[Start of section]

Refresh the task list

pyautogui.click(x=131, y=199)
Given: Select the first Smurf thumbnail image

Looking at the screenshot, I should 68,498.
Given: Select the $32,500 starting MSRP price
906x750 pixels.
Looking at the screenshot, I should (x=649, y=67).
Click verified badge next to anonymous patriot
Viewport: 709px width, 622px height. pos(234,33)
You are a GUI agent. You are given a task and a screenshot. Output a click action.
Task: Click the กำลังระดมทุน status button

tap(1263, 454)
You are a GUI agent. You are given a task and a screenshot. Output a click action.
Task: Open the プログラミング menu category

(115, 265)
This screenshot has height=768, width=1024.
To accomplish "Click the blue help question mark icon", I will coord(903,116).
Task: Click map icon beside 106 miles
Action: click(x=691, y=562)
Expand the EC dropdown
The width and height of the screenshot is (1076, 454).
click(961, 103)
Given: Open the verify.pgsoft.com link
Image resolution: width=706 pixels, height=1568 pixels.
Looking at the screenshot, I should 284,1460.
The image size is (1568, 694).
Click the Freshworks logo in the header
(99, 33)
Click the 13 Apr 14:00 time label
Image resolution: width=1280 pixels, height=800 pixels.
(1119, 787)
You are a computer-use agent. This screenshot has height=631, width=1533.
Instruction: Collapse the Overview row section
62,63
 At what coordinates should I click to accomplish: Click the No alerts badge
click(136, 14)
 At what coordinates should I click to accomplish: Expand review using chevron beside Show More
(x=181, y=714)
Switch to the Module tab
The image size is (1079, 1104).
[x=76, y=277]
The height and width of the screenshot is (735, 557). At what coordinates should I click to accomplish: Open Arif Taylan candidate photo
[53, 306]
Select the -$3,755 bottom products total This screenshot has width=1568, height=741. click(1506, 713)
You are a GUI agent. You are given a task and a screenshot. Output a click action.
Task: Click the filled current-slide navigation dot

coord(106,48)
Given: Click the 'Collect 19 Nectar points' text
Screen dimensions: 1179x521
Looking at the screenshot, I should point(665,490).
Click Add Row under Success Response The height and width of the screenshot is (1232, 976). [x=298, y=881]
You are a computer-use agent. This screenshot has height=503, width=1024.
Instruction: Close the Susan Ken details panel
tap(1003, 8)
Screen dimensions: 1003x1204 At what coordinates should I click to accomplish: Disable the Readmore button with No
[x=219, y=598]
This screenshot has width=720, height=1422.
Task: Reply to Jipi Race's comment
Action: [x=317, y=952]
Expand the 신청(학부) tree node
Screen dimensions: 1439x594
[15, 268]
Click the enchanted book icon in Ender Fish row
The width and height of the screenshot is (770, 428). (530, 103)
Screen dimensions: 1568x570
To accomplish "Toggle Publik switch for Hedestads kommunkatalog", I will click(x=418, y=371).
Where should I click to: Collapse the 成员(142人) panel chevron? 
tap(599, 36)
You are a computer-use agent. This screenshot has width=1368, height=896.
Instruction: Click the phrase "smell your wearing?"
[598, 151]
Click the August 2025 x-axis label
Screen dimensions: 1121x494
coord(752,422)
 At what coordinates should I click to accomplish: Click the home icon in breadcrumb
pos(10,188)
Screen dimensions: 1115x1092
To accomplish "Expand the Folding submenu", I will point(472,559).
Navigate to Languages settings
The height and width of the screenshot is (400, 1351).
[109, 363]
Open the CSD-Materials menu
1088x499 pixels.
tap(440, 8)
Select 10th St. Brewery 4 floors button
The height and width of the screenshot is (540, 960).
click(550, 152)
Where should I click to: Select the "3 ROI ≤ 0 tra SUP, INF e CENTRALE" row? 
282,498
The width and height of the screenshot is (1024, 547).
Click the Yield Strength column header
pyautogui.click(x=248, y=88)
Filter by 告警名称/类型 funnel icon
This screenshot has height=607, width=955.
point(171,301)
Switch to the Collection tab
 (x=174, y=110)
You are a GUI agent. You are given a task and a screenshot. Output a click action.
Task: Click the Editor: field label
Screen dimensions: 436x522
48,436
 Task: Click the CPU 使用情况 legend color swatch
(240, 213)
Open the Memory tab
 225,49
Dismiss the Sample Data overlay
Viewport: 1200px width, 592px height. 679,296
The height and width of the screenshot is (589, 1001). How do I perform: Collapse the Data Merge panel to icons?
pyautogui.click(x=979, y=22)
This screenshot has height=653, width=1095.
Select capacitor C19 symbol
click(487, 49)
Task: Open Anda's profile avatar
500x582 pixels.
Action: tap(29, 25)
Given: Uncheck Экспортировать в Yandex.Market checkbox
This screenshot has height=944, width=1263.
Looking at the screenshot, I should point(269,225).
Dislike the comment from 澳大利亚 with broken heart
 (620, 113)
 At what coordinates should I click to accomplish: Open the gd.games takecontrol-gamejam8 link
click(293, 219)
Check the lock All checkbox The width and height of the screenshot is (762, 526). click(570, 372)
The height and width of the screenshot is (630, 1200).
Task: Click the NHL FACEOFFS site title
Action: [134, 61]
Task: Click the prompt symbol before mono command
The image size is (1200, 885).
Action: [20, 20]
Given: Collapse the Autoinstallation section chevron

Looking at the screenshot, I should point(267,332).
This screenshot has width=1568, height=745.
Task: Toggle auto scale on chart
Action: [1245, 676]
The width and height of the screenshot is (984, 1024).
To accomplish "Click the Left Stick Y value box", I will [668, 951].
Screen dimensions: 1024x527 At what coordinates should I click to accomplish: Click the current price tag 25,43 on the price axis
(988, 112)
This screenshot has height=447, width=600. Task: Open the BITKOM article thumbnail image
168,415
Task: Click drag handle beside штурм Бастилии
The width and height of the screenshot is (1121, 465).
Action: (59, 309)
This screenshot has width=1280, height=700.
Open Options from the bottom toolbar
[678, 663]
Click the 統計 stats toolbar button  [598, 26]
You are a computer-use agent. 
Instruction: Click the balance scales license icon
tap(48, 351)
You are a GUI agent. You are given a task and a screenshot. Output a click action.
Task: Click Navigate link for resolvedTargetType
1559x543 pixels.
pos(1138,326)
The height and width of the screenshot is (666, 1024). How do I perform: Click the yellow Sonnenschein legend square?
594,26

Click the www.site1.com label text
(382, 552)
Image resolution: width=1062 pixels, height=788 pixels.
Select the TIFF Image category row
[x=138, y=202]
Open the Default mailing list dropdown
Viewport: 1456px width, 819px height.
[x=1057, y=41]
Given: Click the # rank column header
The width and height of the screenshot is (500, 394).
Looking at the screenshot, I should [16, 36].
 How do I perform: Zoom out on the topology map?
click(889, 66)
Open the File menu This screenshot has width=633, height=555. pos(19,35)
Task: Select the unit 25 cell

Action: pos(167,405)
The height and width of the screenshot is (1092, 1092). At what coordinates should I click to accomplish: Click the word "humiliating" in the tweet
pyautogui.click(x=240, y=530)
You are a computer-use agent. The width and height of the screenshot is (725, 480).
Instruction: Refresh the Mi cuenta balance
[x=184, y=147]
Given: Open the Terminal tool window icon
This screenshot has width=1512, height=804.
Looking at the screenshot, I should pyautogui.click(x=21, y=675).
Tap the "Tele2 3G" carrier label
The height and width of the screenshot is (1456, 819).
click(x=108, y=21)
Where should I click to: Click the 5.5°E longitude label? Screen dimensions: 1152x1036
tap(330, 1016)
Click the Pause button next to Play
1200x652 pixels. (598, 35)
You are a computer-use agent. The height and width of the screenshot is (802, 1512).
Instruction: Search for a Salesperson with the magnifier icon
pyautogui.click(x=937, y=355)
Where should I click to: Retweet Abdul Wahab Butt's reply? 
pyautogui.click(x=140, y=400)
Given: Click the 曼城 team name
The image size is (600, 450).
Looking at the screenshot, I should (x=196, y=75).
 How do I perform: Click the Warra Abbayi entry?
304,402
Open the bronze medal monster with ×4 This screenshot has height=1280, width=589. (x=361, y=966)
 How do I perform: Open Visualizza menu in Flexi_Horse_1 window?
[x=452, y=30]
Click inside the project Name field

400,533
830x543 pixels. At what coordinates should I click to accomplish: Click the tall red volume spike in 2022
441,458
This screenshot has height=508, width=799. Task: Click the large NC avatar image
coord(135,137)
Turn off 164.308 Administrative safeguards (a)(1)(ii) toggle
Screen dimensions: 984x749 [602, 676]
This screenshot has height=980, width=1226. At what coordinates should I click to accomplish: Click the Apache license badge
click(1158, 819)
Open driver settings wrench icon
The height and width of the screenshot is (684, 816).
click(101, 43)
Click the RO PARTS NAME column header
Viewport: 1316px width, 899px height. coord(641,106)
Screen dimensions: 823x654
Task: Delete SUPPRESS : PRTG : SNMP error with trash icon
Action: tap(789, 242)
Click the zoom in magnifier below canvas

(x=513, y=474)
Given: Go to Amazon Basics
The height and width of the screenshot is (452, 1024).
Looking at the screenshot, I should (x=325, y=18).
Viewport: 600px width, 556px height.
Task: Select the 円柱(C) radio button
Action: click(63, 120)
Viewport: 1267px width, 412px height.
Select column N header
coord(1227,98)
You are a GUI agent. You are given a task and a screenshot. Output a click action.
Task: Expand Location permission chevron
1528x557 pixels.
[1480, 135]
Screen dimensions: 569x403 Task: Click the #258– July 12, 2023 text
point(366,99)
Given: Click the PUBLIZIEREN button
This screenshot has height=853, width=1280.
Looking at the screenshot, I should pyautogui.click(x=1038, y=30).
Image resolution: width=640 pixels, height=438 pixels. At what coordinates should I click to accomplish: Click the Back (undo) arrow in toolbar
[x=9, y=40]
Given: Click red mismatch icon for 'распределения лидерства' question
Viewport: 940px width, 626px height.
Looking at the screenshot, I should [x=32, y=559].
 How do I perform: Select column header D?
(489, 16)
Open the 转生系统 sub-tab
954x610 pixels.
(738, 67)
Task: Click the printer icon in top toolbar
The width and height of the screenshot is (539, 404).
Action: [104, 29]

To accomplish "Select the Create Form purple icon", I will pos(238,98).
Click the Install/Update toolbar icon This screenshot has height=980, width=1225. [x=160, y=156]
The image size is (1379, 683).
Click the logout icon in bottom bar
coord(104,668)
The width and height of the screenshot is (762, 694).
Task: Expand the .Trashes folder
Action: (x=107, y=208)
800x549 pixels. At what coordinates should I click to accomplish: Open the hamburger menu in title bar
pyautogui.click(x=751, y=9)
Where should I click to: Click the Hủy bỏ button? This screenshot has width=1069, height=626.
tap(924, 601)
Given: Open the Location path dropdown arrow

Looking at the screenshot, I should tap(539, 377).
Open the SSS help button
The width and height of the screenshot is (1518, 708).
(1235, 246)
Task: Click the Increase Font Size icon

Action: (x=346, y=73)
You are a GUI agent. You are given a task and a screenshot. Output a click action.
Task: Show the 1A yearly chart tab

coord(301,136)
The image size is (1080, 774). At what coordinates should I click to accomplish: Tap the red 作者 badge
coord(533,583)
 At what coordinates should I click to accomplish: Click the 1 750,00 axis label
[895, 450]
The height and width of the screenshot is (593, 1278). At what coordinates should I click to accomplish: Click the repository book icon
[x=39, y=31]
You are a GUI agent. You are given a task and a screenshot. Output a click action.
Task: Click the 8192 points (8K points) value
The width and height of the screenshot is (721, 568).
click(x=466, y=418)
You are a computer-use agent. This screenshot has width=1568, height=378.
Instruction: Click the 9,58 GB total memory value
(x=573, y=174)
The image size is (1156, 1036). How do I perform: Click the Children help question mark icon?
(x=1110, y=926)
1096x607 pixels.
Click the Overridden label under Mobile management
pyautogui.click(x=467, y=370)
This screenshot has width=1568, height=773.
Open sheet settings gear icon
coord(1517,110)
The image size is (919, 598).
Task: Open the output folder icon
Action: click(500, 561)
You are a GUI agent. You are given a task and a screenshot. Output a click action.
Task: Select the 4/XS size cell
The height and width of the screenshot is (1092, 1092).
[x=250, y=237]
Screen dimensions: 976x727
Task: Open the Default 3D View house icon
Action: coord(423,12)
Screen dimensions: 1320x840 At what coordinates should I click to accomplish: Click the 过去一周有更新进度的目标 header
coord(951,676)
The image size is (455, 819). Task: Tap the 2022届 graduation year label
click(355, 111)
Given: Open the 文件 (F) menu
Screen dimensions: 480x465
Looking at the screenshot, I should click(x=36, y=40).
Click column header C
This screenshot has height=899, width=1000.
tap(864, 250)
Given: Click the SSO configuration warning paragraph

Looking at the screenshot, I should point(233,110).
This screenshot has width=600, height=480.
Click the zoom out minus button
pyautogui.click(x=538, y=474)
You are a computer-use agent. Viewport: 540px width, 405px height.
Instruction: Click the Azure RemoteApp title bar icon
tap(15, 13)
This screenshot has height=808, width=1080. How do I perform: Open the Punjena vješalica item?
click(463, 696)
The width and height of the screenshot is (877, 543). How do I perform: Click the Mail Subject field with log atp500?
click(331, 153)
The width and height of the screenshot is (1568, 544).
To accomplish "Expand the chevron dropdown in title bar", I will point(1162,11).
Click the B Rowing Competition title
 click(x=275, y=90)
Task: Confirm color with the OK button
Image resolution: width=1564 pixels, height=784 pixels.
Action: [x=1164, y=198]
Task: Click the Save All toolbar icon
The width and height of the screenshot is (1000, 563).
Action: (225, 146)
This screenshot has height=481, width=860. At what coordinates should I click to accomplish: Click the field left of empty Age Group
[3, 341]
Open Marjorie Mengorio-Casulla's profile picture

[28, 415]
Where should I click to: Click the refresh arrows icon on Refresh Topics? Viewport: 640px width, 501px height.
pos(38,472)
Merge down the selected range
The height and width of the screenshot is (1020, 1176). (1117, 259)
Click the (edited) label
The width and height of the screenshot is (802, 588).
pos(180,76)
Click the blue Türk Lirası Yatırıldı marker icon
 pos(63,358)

[End of section]

The lines in the entries above that carry the word "Navigate" must be copied.

Navigate to Languages settings
Task: Click Navigate link for resolvedTargetType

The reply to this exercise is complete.